Deep Impact will crash a 370 kg impactor into comet 9P/Tempel 1 on the 4th of July. The main spacecraft will observe the impact and the results and many groundbased telescopes will observe the comet before, during, and after the impact to see what happens to the comet. We really only have some well educated guesses about what the insides of a comet look like. We know what kinds of material comets give off from spectroscopic observations of comets comae and tails, but what fraction of comets are ice and what types of ice? Fred Whipple first proposed the "Dirty Snowball" theory of the makeup of a comets nucleus back in about 1950 and we've been refining that model ever since. It has done a great job of allowing us to explain the behavior of comets including the non-gravitational affects we've seen in comets. We've also seen some comets close up thanks to encounters with comet Halley in 1986 and more recently with the Stardust spacecrafts flyby of comet Wild 2. This time is certainly exciting to be interested in comets! BTW, be sure to grab your binoculars and go look at comet C/2004 Q2 (Machholz) before it gets too faint.
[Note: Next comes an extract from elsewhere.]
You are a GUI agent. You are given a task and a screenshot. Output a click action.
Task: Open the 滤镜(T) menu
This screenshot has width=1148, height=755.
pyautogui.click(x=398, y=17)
The Cassini-Huygens spacecraft appears to have had another great success today when the Huygens probe entered the atmosphere of Saturns moon Titan and descended on a parachute, continuing to send data back to Cassini for relay to Earth for about 2 hours before Cassini set below the horizen from the probes view on the surface of Titan. We await the download of all the probes data from Cassini in the next few hours and by the time the evening news is on in the U.S., perhaps pictures of Titans mysterious surface will be the lead story.

Jim.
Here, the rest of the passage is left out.